Collected data
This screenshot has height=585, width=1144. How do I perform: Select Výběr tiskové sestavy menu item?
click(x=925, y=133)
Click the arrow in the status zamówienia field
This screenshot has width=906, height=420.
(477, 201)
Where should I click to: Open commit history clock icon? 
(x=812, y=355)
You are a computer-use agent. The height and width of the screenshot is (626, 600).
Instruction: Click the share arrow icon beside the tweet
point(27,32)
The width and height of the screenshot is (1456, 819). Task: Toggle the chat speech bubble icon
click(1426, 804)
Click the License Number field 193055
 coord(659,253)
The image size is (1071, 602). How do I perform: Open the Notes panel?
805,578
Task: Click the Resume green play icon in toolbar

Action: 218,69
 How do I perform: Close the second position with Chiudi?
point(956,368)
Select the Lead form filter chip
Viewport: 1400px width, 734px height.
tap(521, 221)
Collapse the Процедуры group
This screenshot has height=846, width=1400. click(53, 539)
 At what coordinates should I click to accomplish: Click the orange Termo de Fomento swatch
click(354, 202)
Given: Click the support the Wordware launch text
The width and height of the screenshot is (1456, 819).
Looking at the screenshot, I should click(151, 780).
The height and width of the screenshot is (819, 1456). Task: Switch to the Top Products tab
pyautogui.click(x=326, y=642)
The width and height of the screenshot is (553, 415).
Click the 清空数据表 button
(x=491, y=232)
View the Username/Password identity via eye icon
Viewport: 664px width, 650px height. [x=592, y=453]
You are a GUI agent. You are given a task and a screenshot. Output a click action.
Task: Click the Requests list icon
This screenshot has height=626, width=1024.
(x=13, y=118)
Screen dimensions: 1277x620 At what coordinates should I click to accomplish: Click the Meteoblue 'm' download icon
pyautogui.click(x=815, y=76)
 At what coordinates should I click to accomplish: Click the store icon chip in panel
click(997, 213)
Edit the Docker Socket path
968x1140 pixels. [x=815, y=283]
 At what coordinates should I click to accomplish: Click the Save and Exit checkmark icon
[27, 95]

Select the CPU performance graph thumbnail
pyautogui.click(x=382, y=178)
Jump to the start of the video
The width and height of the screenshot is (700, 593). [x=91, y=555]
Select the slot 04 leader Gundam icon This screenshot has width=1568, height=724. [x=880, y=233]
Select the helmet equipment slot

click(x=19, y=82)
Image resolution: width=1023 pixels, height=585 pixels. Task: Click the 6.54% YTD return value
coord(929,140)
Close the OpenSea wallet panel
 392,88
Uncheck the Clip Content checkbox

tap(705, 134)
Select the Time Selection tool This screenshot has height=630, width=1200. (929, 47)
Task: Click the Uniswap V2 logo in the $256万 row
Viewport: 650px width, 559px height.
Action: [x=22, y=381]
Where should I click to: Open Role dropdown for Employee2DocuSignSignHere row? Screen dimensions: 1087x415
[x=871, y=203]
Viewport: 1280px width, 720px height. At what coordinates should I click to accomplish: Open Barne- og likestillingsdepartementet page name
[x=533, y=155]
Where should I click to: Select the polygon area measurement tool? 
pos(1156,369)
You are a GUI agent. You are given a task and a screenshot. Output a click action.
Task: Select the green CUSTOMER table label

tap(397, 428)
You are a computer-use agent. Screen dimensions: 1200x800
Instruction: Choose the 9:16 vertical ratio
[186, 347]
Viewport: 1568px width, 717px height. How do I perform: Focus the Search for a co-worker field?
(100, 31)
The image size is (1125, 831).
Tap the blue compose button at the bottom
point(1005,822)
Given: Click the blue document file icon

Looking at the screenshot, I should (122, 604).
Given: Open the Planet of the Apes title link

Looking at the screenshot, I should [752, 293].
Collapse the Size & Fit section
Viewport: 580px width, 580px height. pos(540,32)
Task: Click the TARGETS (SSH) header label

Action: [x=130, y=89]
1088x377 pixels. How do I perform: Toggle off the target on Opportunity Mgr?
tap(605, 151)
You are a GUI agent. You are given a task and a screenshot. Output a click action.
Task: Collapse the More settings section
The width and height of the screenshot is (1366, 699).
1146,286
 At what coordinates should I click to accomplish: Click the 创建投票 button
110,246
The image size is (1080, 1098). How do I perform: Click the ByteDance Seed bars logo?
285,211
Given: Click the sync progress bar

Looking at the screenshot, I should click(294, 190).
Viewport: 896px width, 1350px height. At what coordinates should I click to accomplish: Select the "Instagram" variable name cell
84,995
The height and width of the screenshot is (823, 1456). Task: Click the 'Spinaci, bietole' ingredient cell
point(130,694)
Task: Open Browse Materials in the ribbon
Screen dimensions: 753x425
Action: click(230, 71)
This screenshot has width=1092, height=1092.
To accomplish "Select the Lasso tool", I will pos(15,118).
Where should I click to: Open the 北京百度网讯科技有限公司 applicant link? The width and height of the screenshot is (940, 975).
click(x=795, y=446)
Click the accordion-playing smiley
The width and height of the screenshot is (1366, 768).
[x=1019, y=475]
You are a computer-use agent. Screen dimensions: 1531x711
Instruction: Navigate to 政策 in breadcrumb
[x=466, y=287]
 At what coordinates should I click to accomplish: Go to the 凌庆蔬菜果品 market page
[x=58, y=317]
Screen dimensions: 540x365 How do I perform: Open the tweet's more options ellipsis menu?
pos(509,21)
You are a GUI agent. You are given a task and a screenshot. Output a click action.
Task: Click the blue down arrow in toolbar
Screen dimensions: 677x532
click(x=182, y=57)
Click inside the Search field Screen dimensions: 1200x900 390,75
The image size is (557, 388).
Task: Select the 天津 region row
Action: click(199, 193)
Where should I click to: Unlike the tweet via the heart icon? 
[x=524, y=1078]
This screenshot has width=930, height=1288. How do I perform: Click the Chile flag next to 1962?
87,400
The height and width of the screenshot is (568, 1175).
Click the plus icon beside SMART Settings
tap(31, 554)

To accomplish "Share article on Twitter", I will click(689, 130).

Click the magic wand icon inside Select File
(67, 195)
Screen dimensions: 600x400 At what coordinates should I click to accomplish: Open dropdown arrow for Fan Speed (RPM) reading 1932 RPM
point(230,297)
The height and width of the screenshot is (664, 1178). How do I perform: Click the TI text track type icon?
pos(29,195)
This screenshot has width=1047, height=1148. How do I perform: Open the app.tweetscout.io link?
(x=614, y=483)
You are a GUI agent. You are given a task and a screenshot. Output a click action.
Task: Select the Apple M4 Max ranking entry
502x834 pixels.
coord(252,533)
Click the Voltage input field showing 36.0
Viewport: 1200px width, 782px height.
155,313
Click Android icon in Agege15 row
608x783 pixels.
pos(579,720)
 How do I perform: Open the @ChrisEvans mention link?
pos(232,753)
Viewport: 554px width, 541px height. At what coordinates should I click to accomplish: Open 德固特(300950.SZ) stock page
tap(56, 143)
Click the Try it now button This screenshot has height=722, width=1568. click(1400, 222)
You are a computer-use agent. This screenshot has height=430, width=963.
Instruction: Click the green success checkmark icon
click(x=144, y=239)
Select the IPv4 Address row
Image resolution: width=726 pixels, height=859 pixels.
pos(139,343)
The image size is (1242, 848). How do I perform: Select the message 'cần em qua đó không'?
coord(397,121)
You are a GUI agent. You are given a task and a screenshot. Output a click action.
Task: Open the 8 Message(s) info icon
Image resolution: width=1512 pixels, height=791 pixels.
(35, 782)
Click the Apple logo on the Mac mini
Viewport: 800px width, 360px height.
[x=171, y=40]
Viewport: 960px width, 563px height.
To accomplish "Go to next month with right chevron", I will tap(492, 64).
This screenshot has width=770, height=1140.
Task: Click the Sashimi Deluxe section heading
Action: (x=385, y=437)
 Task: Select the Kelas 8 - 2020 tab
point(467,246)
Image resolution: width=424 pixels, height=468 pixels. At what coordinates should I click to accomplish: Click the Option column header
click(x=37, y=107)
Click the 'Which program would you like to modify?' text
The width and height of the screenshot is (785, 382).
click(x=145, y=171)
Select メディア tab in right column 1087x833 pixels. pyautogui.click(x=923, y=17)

§ Exercise instructions: In the data above, find the line containing "Image resolution: width=726", then copy it and every later line exactly.

§ Your response:
Image resolution: width=726 pixels, height=859 pixels.
pos(139,343)
The image size is (1242, 848). How do I perform: Select the message 'cần em qua đó không'?
coord(397,121)
You are a GUI agent. You are given a task and a screenshot. Output a click action.
Task: Open the 8 Message(s) info icon
Image resolution: width=1512 pixels, height=791 pixels.
(35, 782)
Click the Apple logo on the Mac mini
Viewport: 800px width, 360px height.
[x=171, y=40]
Viewport: 960px width, 563px height.
To accomplish "Go to next month with right chevron", I will tap(492, 64).
This screenshot has width=770, height=1140.
Task: Click the Sashimi Deluxe section heading
Action: (x=385, y=437)
 Task: Select the Kelas 8 - 2020 tab
point(467,246)
Image resolution: width=424 pixels, height=468 pixels. At what coordinates should I click to accomplish: Click the Option column header
click(x=37, y=107)
Click the 'Which program would you like to modify?' text
The width and height of the screenshot is (785, 382).
click(x=145, y=171)
Select メディア tab in right column 1087x833 pixels. pyautogui.click(x=923, y=17)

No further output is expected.